Exercise objective:
Repeat, exactly as written, the line containing "Join user research (556, 2378)" and each line after it through the end of the data.

Exercise material:

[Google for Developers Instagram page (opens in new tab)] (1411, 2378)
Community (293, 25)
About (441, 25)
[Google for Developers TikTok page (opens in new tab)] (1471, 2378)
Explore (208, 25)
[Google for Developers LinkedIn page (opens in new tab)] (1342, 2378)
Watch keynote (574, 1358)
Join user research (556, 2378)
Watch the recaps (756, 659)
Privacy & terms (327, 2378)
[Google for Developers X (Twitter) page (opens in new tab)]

Solution to the problem:
Join user research (556, 2378)
Watch the recaps (756, 659)
Privacy & terms (327, 2378)
[Google for Developers X (Twitter) page (opens in new tab)]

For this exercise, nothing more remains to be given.